Currently, buildings use 40 percent of the nation’s energy and 75 percent of its electricity, making the building sector responsible for 35 percent of America’s carbon emissions. Buildings can readily save 30 percent by replacing windows, putting in insulation, and using high-efficiency equipment. But with innovations like the ones these teams will develop, thermal energy use in buildings could be reduced by 75 percent.

Several of the award recipients will test renovation techniques that reduce disruption to tenants while upgrading buildings’ energy and environmental performance. These techniques, including prefabricating walls and drop-in replacements for heating, cooling, and hot water systems, can revolutionize construction and renovation. Further, they can help decarbonize 130 million buildings at the rate needed to address the climate crisis and meet President Biden’s goals of a net zero carbon economy by 2050.

Recipients include the Fraunhofer USA Center for Manufacturing Innovation ($4.9 million); Home Innovation Research Labs ($4.5 million); National Renewable Energy Laboratory ($4.4 million); Oak Ridge National Laboratory ($5 million); Rocky Mountain Institute ($4.4 million); Syracuse University ($5 million); and the University of Central Florida Board of Trustees ($3.6 million).

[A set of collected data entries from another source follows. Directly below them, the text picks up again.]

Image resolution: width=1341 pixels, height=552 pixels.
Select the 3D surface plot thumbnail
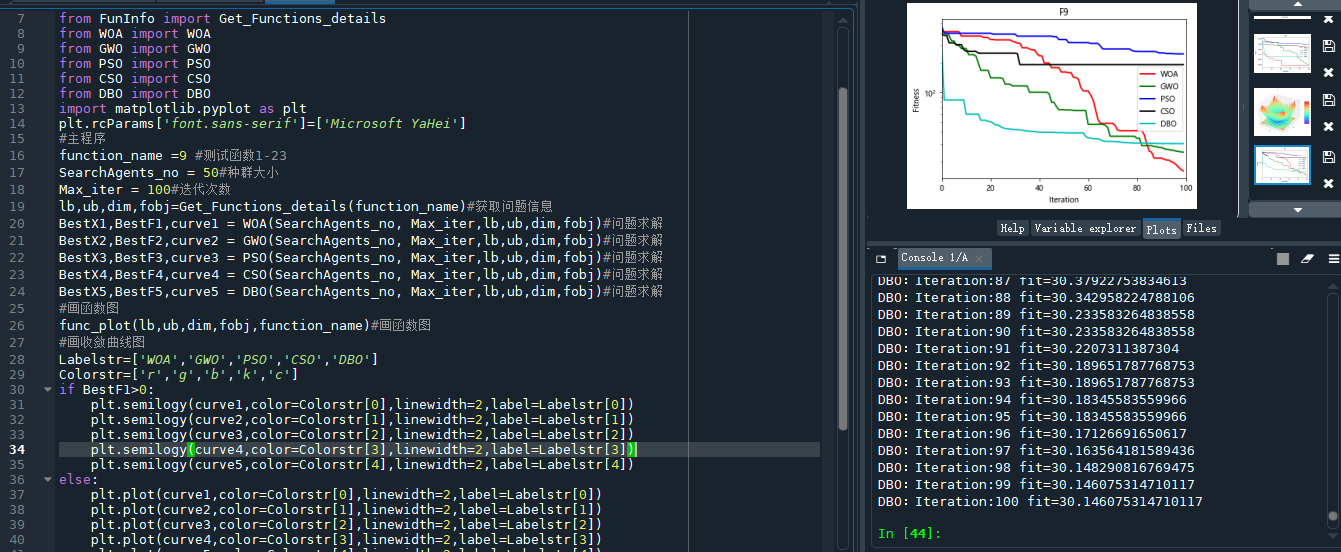[x=1281, y=110]
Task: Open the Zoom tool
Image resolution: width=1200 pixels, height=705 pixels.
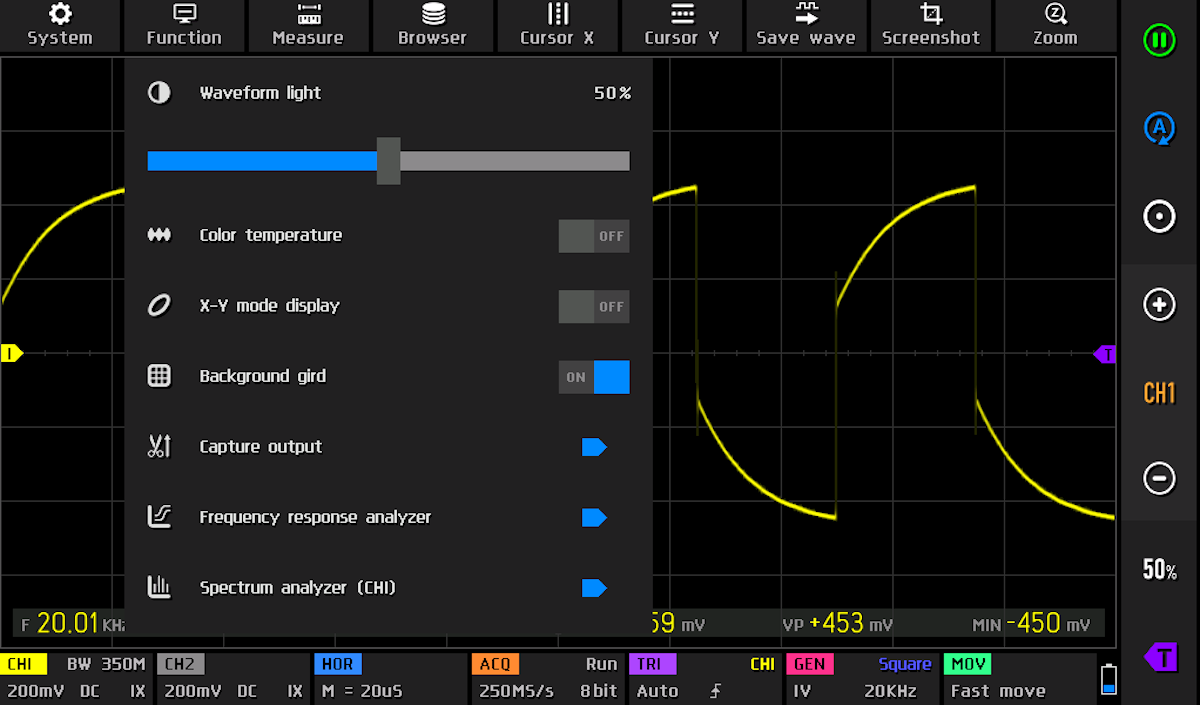Action: (x=1055, y=26)
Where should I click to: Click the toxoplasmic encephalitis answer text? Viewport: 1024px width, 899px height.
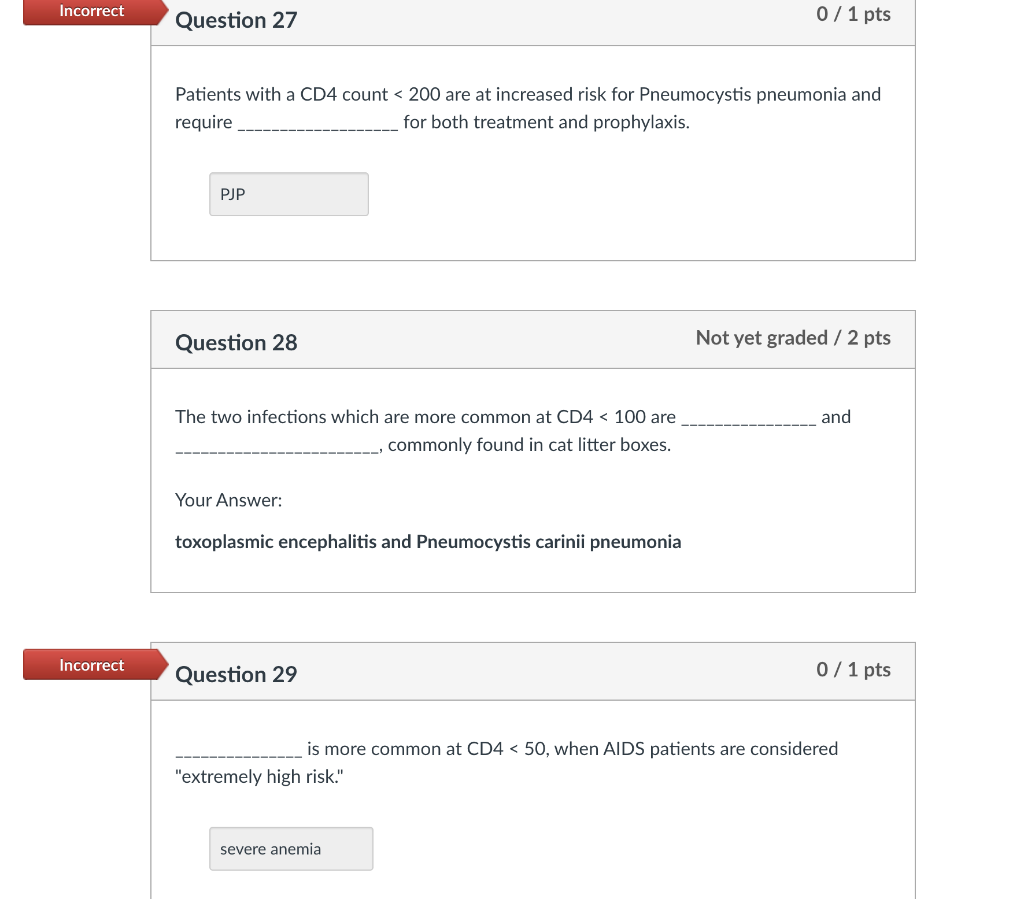(x=428, y=541)
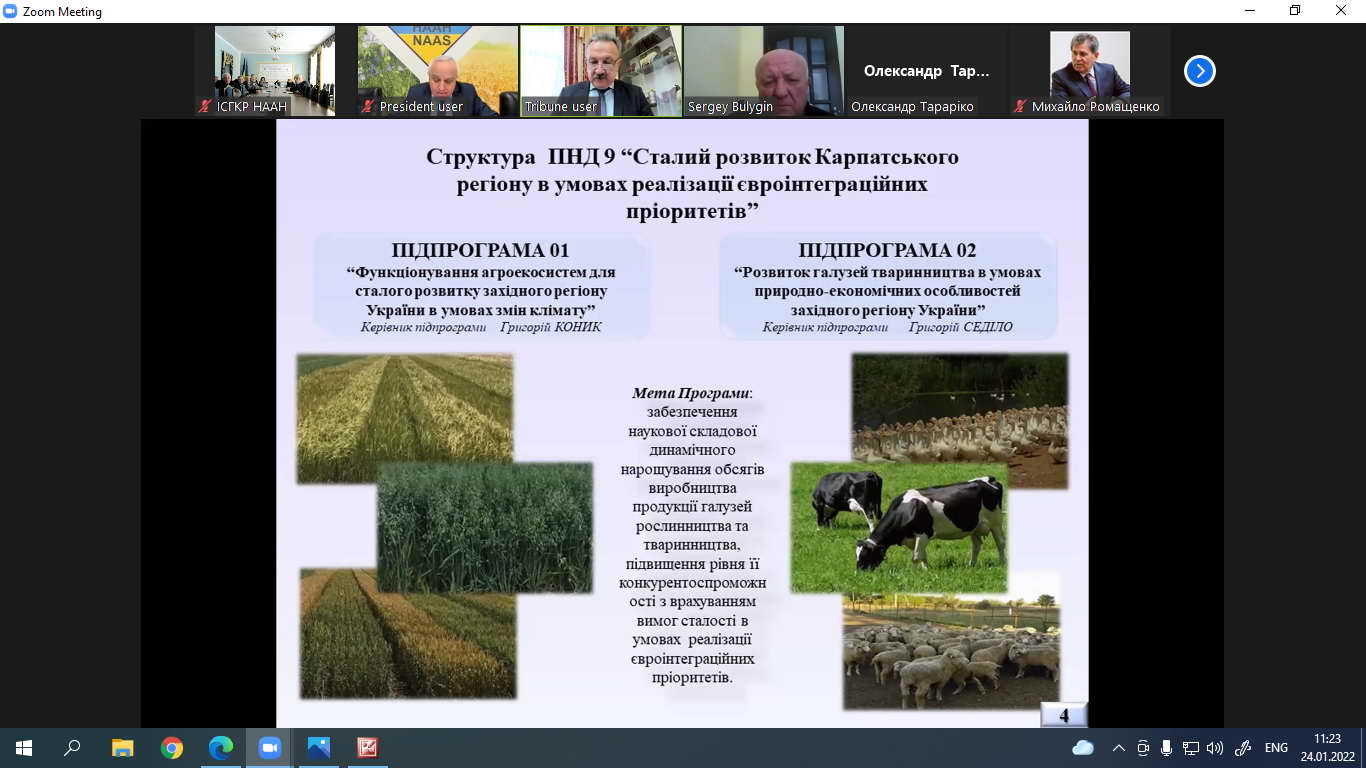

“To fight the climate crisis and protect our country long-term from upheaval caused by the global fossil fuel market, we need to invest in domestic clean energy and in energy efficiency. This is why I am excited that DOE is supporting demonstration projects like Fraunhofer USA Center for Manufacturing Innovation’s work on wall insulation retrofits. Programs like the Advanced Building Construction Initiative are exactly what our country needs to improve energy efficiency technologies and save families money, save energy, and save the planet all at the same time,” Sen. Edward Markey (D-MA) said.